Young Turks host Cenk Uygur named St. Louis County prosecutor Bob McCulloch his show’s “Jerk of the Year” winner on Wednesday, saying that McCulloch earned the moniker for a lack of effort in securing an indictment against Ferguson police officer Darren Wilson for shooting and killing Michael Brown.

“If someone seeks justice, then great — at least that’s what we want. We don’t need a result that we want or demand or think is going to happen,” Uygur argued. “We just want a fair system — we want a shot. And what McCulloch did was, he robbed Michael Brown and his family and that entire community of a fair chance to see if Officer Wilson had actually done it.”

Uygur accused McCulloch of acting as a surrogate defense attorney for Wilson in front of a grand jury, citing the prosecutor’s admission that he knowingly let lying witnesses testify before the jurors, as well as the discovery that McCulloch’s team gave jurors the wrong instructions regarding a state statute regarding lethal force that was declared unconstitutional.








The most notorious of the unreliable witnesses McCulloch brought before the Clayton County grand jury was witness #40, whom the Prosecutor admitted "clearly wasn't present when this occurred. She recounted a statement that was right out of the newspaper about Wilson's actions, and right down the line with Wilson's actions. Even though I'm sure she was nowhere near the place."

Clearly not credible,  The Smoking Gun noted

As she testified, McElroy admitted that her sworn account of the Brown-Wilson confrontation was likely peppered with details of the incident she had read online. But she remained adamant about having been on Canfield Drive and seeing Brown “going after the officer like a football player” before being shot to death.

McElroy’s last two journal entries for August 9 read like an after-the-fact summary of the account she gave to federal investigators on October 22 and the Ferguson grand jury the following afternoon. It is so obvious that the notebook entries were not contemporaneous creations that investigators should have checked to see if the ink had dried.

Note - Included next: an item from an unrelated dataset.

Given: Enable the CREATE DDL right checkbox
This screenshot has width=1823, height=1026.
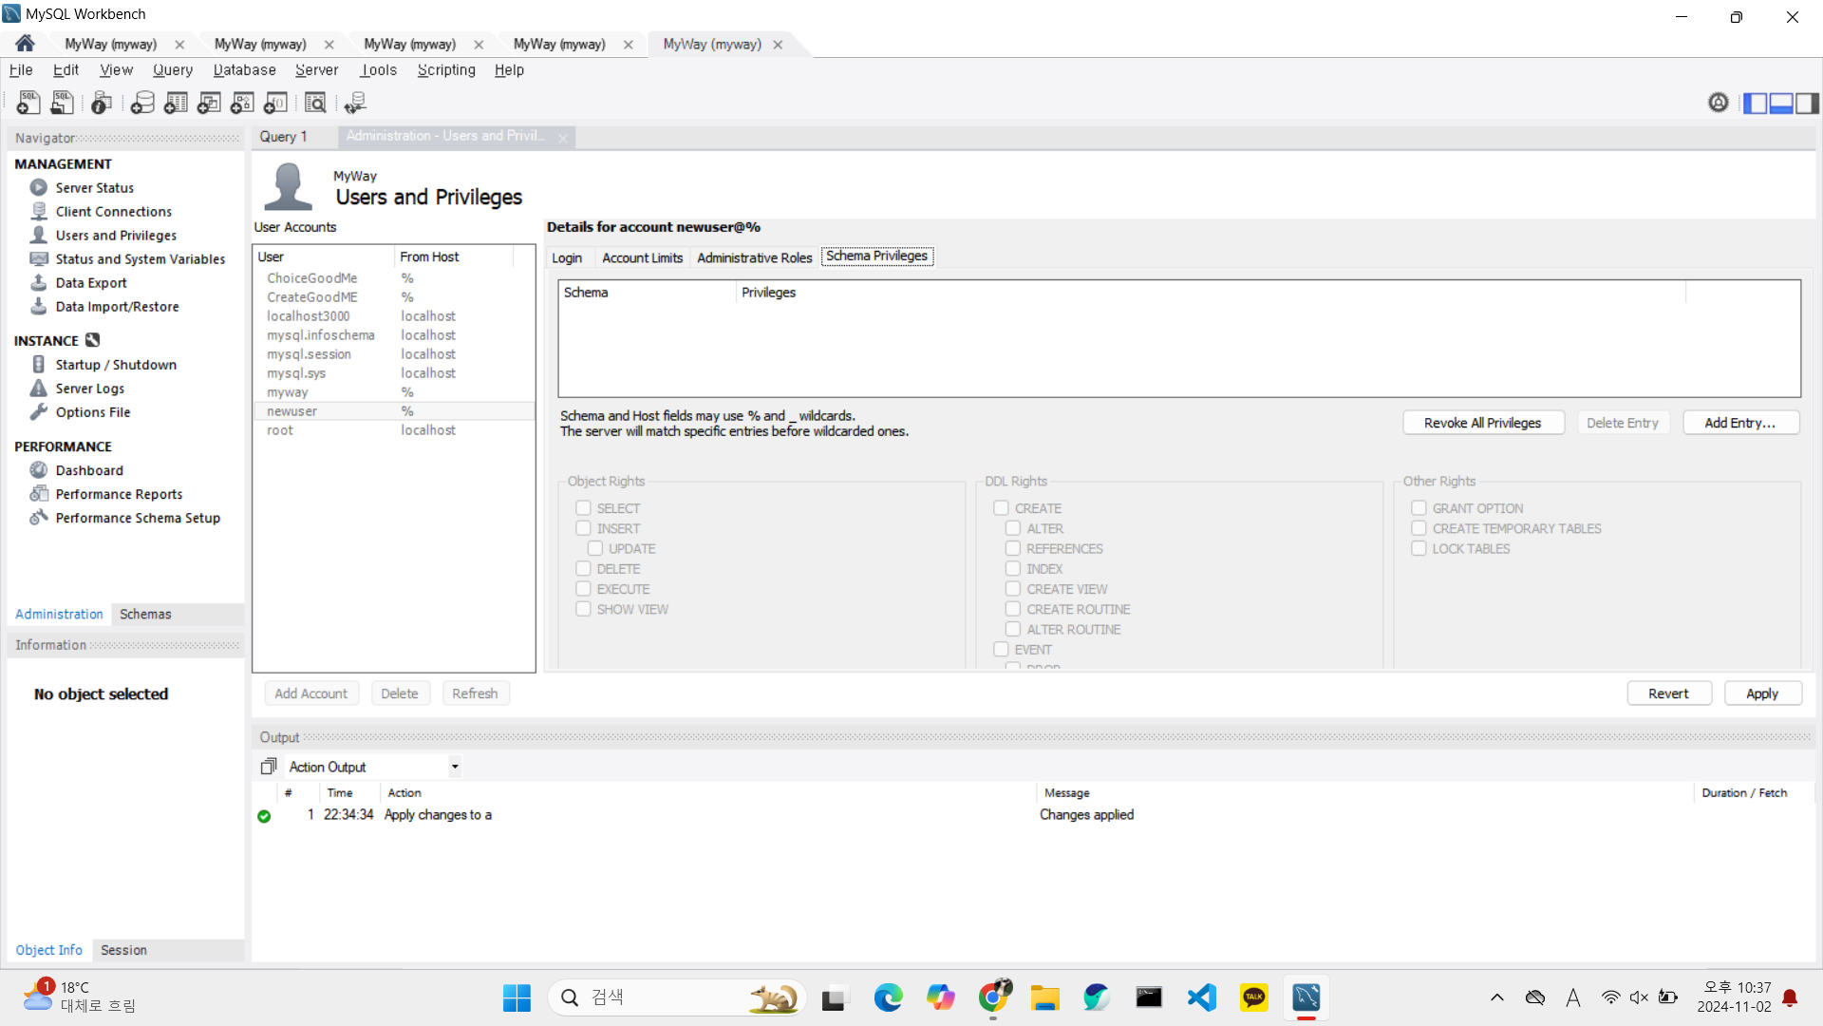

The opening entry in McElroy’s journal on the day Brown died declared, “Well Im gonna take my random drive to Florisant. Need to understand the Black race better so I stop calling Blacks Niggers and Start calling them People.” A commendable goal, indeed.

But McCulloch faces stiff competition in one of his subordinates, Assistant District Attorney Kathy Alizadeh.  In 1979 Missouri enacted a law permitting a police officer unlimited force to arrest a fleeing suspect. However, in 1985 statutes such as this were found unconstitutional and struck down, rendering the Missouri law null and void.  On November 21, Alizadeh told the grand jury

Previously in the very beginning of this process I printed out a statute for you that was, the statute in Missouri for the use of force to affect an arrest. So if you all want to get those out. What we have discovered and we have been going along with this, doing our research, is that the statute in the state of Missouri does not comply with the case law. This doesn’t sound probably unfamiliar with you that the law is codified in the written form in the books and they’re called statutes, but courts interpret those statutes.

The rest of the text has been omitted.